[Collected data entries]

***

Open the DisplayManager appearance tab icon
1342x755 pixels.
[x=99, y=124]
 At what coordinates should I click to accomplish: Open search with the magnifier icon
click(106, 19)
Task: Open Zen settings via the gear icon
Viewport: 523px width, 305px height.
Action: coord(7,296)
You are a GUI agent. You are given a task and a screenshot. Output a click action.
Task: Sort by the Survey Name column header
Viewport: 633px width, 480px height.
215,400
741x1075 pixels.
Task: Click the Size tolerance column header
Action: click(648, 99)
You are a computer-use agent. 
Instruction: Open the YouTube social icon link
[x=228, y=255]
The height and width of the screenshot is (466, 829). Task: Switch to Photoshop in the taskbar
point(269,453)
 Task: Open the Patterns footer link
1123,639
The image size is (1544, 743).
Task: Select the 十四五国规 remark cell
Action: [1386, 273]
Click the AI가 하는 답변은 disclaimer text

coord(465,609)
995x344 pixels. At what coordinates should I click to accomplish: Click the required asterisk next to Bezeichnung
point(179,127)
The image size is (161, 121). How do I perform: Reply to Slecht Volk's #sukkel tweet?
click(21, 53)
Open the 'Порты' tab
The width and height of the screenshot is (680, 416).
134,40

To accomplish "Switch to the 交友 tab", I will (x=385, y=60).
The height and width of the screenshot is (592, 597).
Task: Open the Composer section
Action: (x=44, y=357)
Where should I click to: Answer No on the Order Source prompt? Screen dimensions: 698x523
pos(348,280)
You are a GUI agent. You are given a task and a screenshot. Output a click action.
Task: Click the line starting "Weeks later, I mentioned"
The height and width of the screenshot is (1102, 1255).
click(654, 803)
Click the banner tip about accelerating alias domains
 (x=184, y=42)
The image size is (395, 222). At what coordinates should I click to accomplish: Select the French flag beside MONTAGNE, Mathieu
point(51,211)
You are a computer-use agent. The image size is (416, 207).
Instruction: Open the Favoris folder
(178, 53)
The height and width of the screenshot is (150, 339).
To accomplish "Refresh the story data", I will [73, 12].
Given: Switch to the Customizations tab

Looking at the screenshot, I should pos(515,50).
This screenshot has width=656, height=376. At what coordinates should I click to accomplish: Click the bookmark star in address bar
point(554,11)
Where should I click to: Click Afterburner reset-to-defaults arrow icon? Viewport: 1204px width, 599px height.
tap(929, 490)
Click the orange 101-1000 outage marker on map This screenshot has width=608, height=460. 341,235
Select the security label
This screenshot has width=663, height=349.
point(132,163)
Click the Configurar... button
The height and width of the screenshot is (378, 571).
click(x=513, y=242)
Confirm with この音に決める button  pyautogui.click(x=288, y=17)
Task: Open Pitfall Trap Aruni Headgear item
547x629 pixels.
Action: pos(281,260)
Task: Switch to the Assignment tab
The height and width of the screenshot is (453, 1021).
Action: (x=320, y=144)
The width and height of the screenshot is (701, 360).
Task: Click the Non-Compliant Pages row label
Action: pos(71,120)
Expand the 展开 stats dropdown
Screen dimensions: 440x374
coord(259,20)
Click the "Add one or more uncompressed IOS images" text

***

- _SET PROBLEM_:
Write out the entries above exactly, from the line containing "Confirm with この音に決める" through the end of the entries.

- _ANSWER TO THIS EXERCISE_:
Confirm with この音に決める button  pyautogui.click(x=288, y=17)
Task: Open Pitfall Trap Aruni Headgear item
547x629 pixels.
Action: pos(281,260)
Task: Switch to the Assignment tab
The height and width of the screenshot is (453, 1021).
Action: (x=320, y=144)
The width and height of the screenshot is (701, 360).
Task: Click the Non-Compliant Pages row label
Action: pos(71,120)
Expand the 展开 stats dropdown
Screen dimensions: 440x374
coord(259,20)
Click the "Add one or more uncompressed IOS images" text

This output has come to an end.